O anugo Horácio Paiva enviou-me um poema do espanhol Antonio Machado (1875-1939), e outro dele próprio . Os dois textos ocuparão, hoje, este espaço. Vamos a eles.
O LIMOTEIRO LÂNGUIDO SUSPENDE
O limoeiro lânguido suspende
uma rama pálida, poeirenta
sobre o encanto dessa fonte límpida
e submersos sonham nela
os frutos de ouro.
É uma tarde clara,
quase de primavera,
morna tarde de março
que o hálito de abril próximo leva:
estou sozinho no pátio silencioso,
buscando uma ilusão cândida e velha,
alguma sombra sobre o branco muro,
uma lembrança no peitoril de pedra
da fonte adormecida, ou, no espaço,
o vaguear de uma túnica ligeira.
Flutua no ambiente dessa tarde
esse aroma de ausência,
que diz à alma luminosa: nunca,
e ao coração: espera.
Esse aroma evocativo dos fantasmas
das fragrâncias virginais e já desfeitas.

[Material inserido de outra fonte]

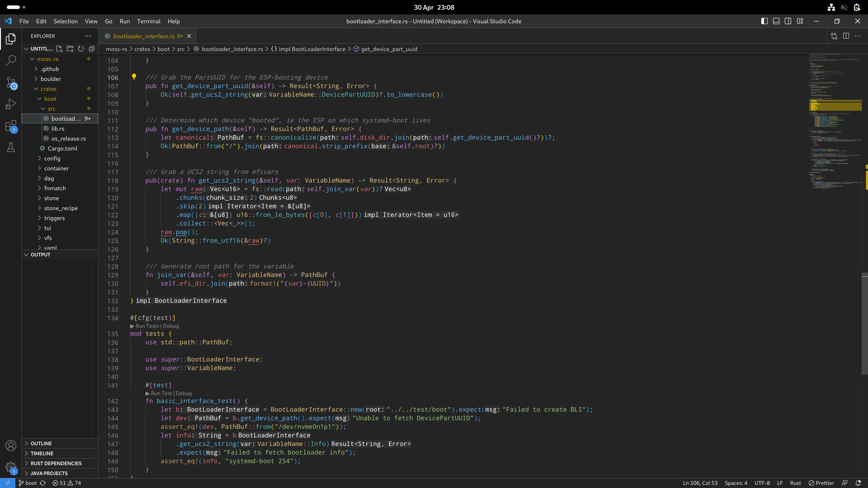Click the Rust language mode in status bar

Oh, sim, recordo-te, tarde alegre e clara,
quase de primavera,
tarde sem flores, quando me trazias
o bom perfume da hortelã-pimenta
e da boa alfavaca
que em vasos minha mãe tinha à nossa beira.
Que viste eu mergulhar minhas mãos puras
nessa água serena,
para alcançar os frutos encantados
que hoje sonham na fonte que os espelha...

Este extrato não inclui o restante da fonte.